I discovered a terraformable water moon.

On my trip to get the required 5k light years for engineering, I found a terraformable water world orbiting a non-terraformable high metal content world that's about 2k light years from the bubble. I've heard of water worlds orbiting gas giants, but a water world orbiting a hmc? not only that but the moon terraformable but not the planet it orbits? how rare is that?

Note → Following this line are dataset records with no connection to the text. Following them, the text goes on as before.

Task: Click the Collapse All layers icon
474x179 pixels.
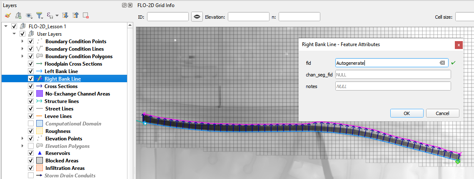Action: [x=75, y=15]
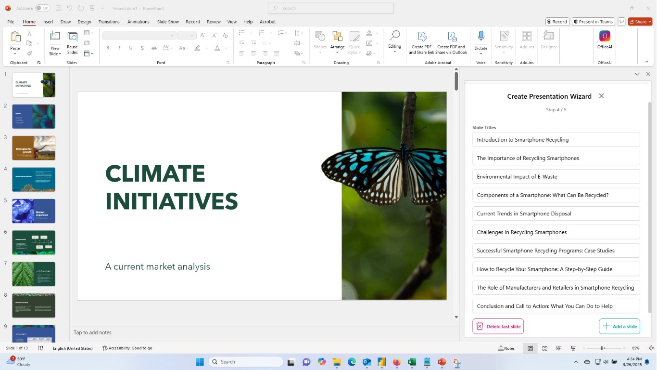657x370 pixels.
Task: Toggle Normal view button in status bar
Action: (x=530, y=348)
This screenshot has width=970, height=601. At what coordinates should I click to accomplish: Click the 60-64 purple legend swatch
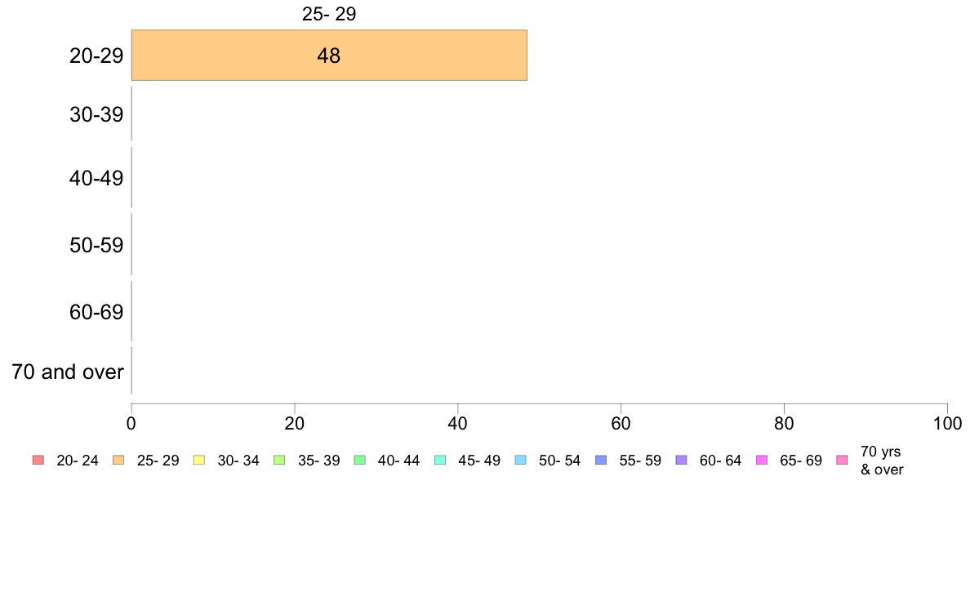point(681,460)
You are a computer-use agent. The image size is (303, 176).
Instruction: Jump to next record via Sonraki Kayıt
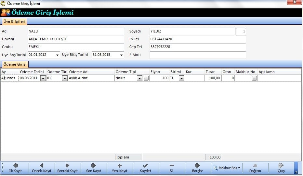67,168
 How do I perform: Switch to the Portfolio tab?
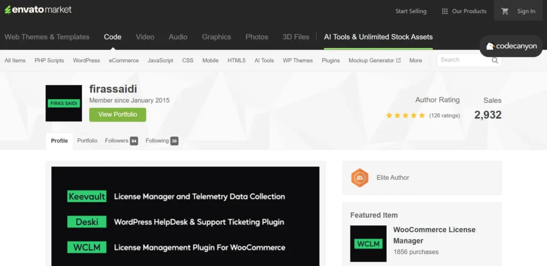point(87,141)
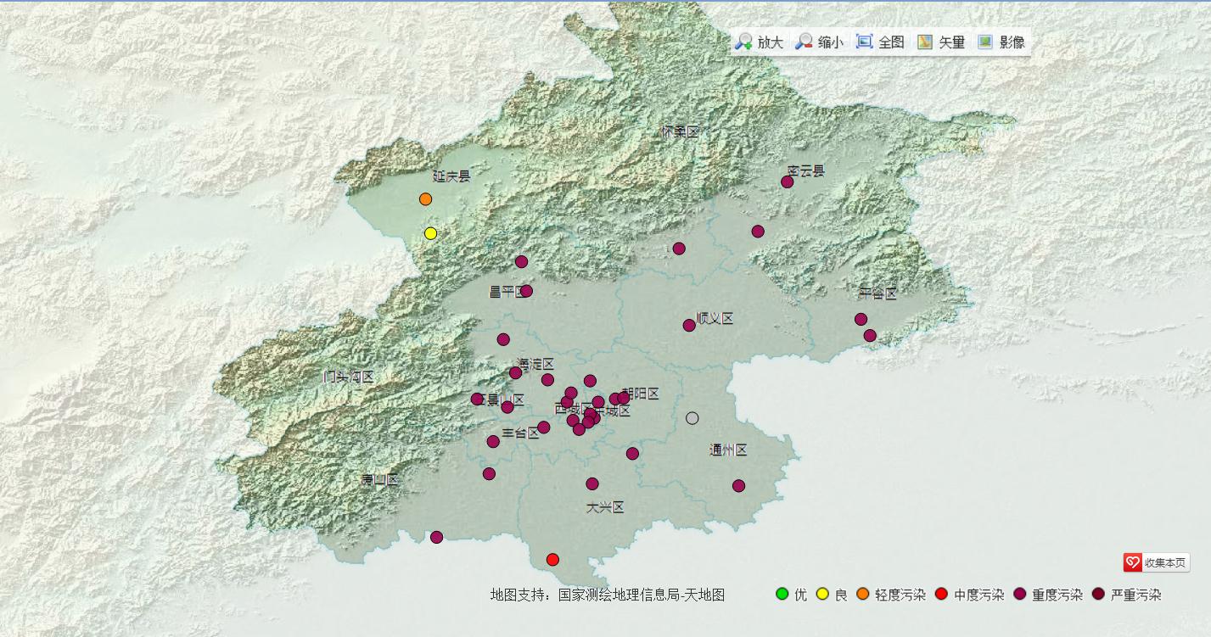1211x637 pixels.
Task: Select the yellow station marker below 延庆县
Action: click(x=430, y=233)
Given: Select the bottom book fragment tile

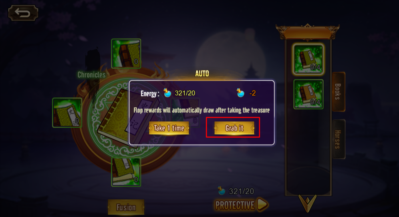Looking at the screenshot, I should click(x=126, y=172).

It's in system Prua Dryoae AY-F d12-8 if anyone wants to have a look themselves

(also got a discovery on a proto-langrange cloud over 4k light years, not bad for a noob eh?)
 
nice! is the hmc landable? maybe it will have a good WW-rise?
I'm not sure, though I'm leaning towards no, it has a gravity of 6.4g, a surface pressure of 15.5k atmospheres and a surface temperature of 1665K. I don't think an srv can handle that much :p
 
You can even find Earth-like worlds as moons orbiting a large non-terraformable HMC. I've found several of them. Here's one I prepared earlier. ;)
4vlUCeq.jpg


So while a WWTFC moon orbiting a non-terraformable HMC might be "rare", there would still be plenty of them found in the galaxy so far. Earth-like worlds (and, by extension, terraformable water worlds) are actually more common around large HMCs than around gas giants. I have found 194 ELWs; seven of those have been moons. Five of those Earth-like moons were orbiting non-terraformable HMCs, the other two were orbiting terraformble HMCs. None were orbiting gas giants.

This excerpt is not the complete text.